Bien sûr dans nos classes uniques il ne nous fallait pas attendre que l’institution Éducation nationale nous donne un feu vert qui aurait été à l’encontre de ce pourquoi les États ont créé des écoles. Nous l’avons fait en utilisant toutes les failles de ladite institution, en trichant sans vergogne avec ce qu’elle imposait, en étant quasiment des clandestins. Lorsque l’Education nationale a constaté que les « résultats » de nos classes uniques étaient supérieurs à la moyenne nationale, elle s’est acharnée au contraire à les éradiquer, essentiellement parce qu’elles mettaient à mal toute la conception, la finalité et l’architecture du système éducatif.

Il est donc vain de demander à des institutions de se modifier, de prendre des décisions qui iraient à l’encontre de ce qu’elles sont et de ce qu’elles défendent, en particulier leurs pouvoirs,  leur répartition des richesses et leur exploitation des ressources et du travail. Tout au plus elles ne prendront en compte des demandes qu’en les dénaturant de leur sens. Mais, moins on jouera leur jeu (la violence en fait partie), moins on s’adressera à elles, plus on se tournera vers l’ensemble des citoyens pour qu’ils participent eux aussi à une intelligence collective à laquelle personne n’a jamais été convié, plus il y aura une force[4] qui imposera enfin tous les changements politiques, sociaux et sociétaux devenus urgents.

La révélation apportée par ces enfants a été pour nous l’étonnante capacité innée des êtres humains à être une espèce sociale, capacité inhibée par tout ce qui a été institué depuis longtemps par des minorités (dont l’école telle elle est). Cette capacité on la ressent justement dans les groupes de GJ qui se sont spontanément créés.

C’est la même aventure de création d’une humanité sociale que nous avions vécue avec les enfants, que vivent aujourd’hui les Gilets jaunes. Étendre, mener à terme envers et contre tout cette aventure est vital pour l’humanité.

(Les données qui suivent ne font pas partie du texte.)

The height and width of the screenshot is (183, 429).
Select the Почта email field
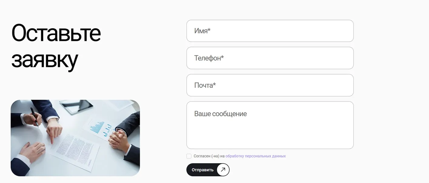[270, 85]
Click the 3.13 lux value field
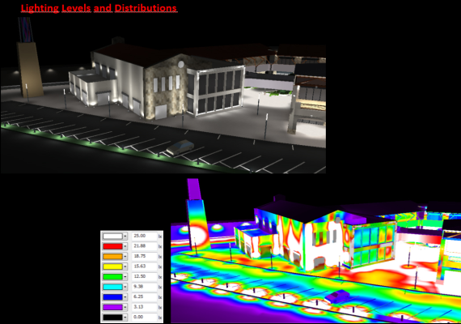 coord(144,307)
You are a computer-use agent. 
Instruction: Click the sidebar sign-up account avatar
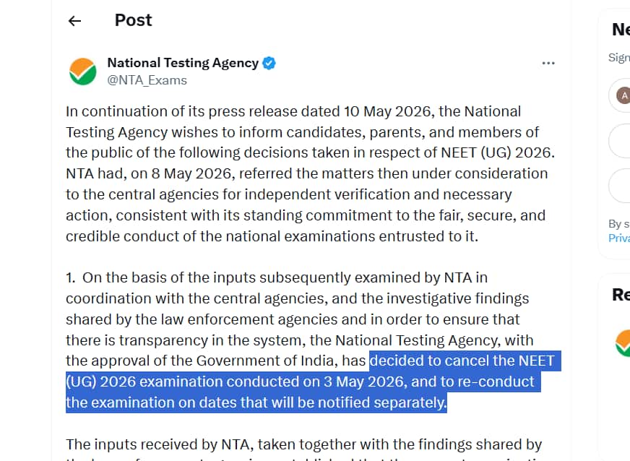tap(623, 95)
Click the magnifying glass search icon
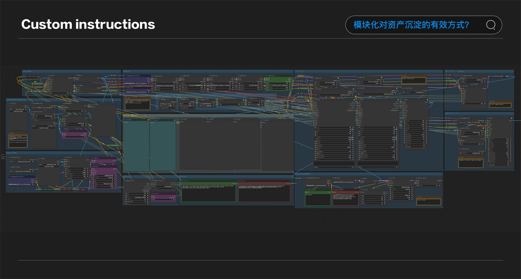This screenshot has height=279, width=521. (491, 25)
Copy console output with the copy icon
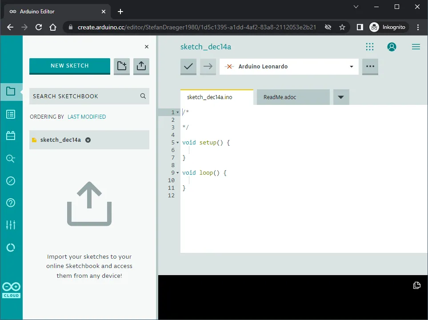Viewport: 428px width, 320px height. pyautogui.click(x=416, y=286)
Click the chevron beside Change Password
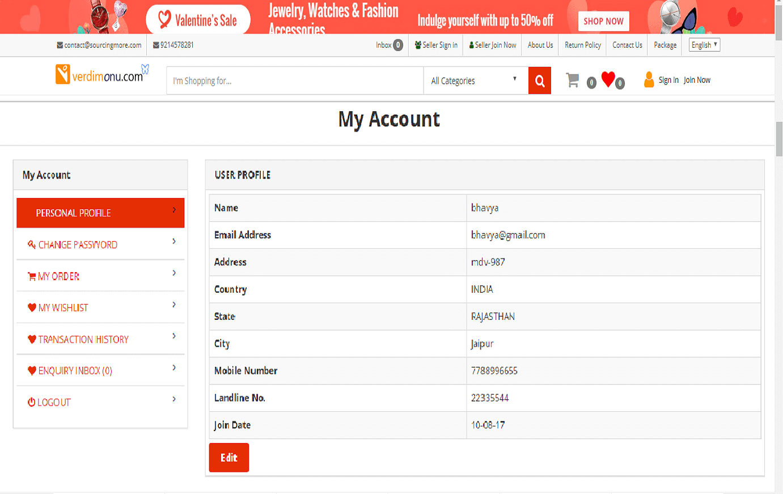The image size is (783, 494). point(174,242)
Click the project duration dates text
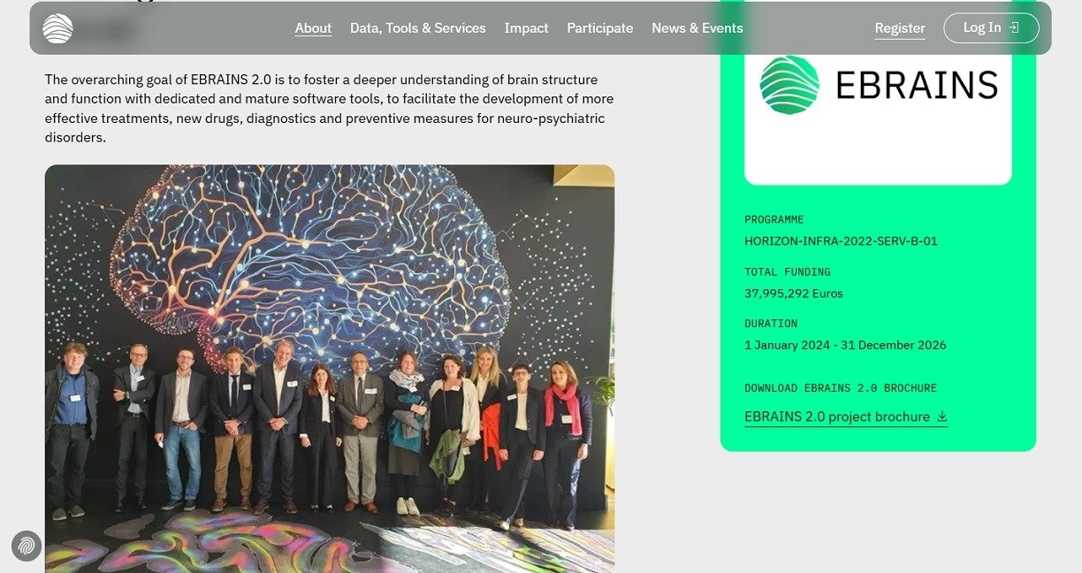 pos(845,345)
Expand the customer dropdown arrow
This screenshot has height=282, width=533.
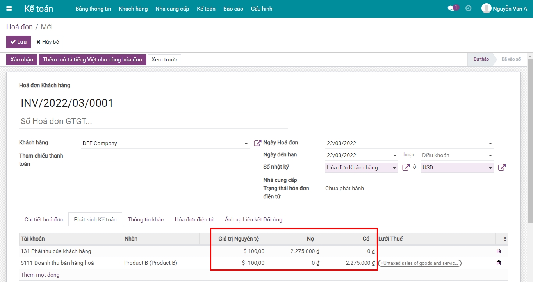(246, 144)
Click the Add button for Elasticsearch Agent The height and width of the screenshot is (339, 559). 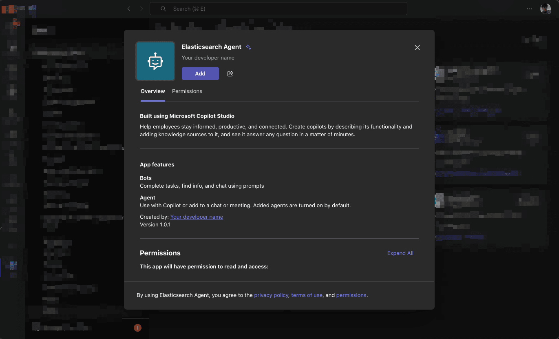(x=200, y=73)
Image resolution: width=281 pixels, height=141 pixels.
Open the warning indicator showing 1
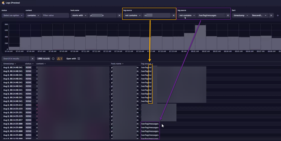(60, 59)
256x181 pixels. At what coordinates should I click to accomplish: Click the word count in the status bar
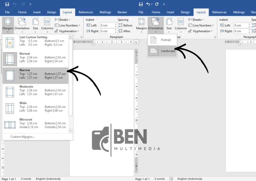pos(26,179)
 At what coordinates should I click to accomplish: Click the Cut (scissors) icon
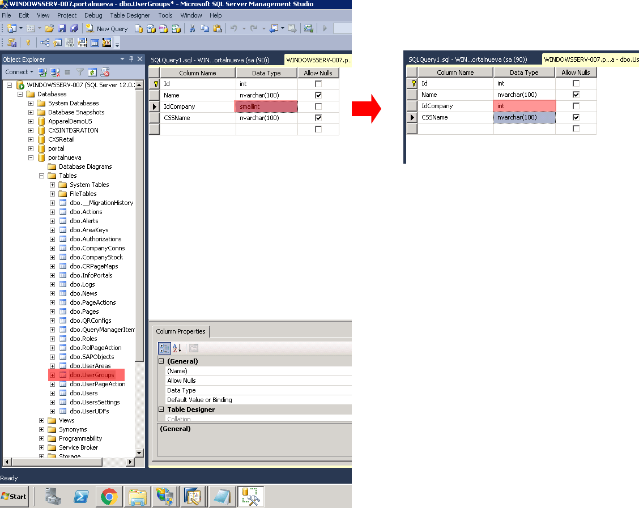tap(192, 28)
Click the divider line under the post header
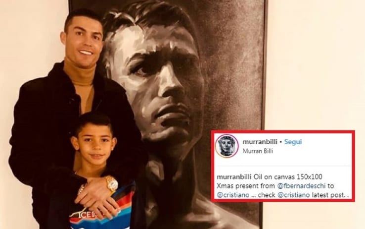This screenshot has height=229, width=365. [x=283, y=166]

J’ai abordé le rapport entre école du 3ème type et société dans beaucoup de textes, entre autres l’école du 3ème type est-elle révolutionnaire ? ou petites structures hérérogènes

Voir aussi les billets précédents à propos de GJ.

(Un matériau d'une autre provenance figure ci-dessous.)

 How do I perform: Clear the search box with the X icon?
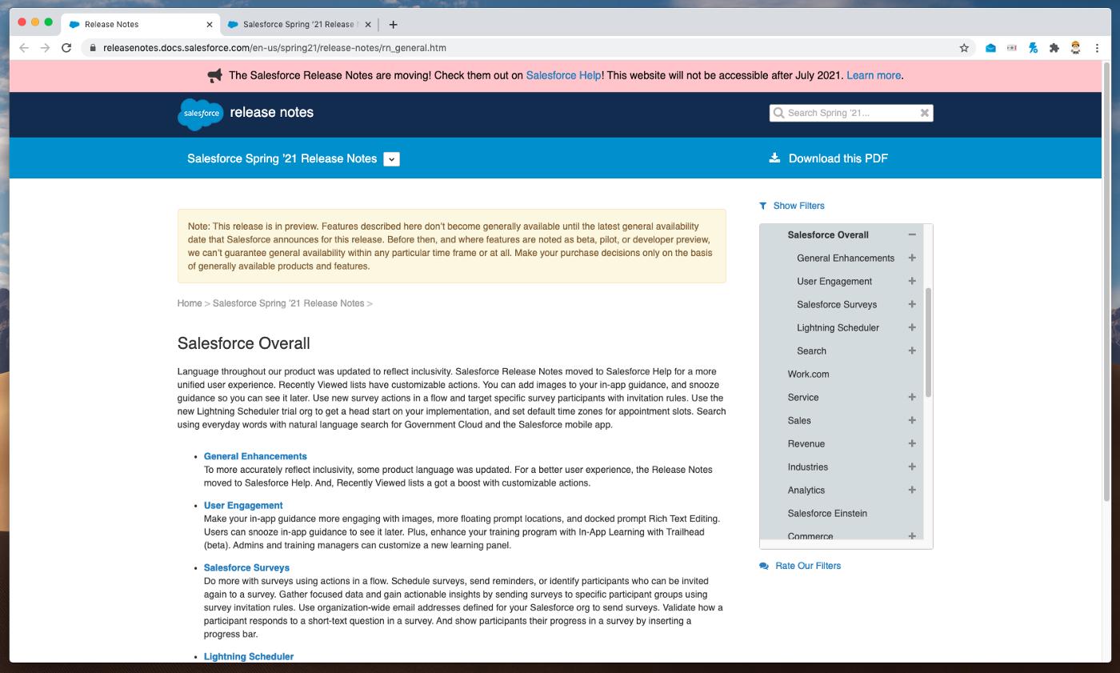(x=925, y=113)
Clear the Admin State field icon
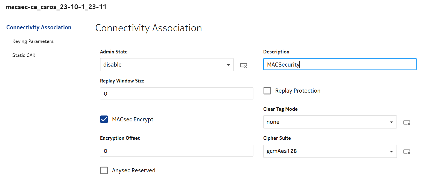This screenshot has height=177, width=424. click(x=244, y=65)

[1] Si au niveau local l’auto-organisation, la production d’une intelligence collective et sa déclinaison en action est facile, c’est plus difficile quand il s’agit d’un ensemble plus vaste d’auto-organisations en réseau. Si les réseaux sociaux comme FB ont permis une émergence d’un commun, ils accueillent une telle complexité dans des espaces virtuels se côtoyant qu’ils ont du mal à faire émerger d’un relatif flou ce qui peut se décliner en actions communes. Le numérique est un moyen, mais il faudrait que ce moyen évolue pour autre chose que d’interconnecter des objets. C’est l’aide et le problème sur lequel la communauté libre des chercheurs qui ont su produire des Linux ou autres Wiki devrait se pencher.

[2] Ilia Prigogine a distingué deux types de structures : celle des systèmes figés ou fermés (par exemple une roche), celle des systèmes vivants qu’il a appelé structure dissipative. Dans la première la structure qui agence tous ses éléments maintien le système dans son état initial, le protège de toute  perturbation intérieure ou extérieure. Soit il perdure, soit il est détruit ou se détruit par un autre phénomène qui est l’entropie qu’on peut traduire par l’usure. La seconde structure permet au système vivant de se modifier, d’évoluer en permanence, de s’adapter suivant ce qu’il perçoit de son extérieur comme de son intérieur. Nos institutions, l’école traditionnelle ont bien la structure des systèmes fermés, toute leur énergie est consacrée à se maintenir en l’état.

[3] J’ai narré dans « La fabuleuse aventure de la communication » quelques histoires étonnantes de ce que les enfants de ces écoles, petites structures en réseau, pouvaient réaliser.

[4] Pourquoi ma classe unique a tenu 35 ans face aux éradications de l’Education nationale ? Parce qu’elle était devenue peu à peu l’appartenance et l’intérêt de toute la population d’un village. Ce n’était plus seulement à un enseignant, à des parents que l’administration avait affaire.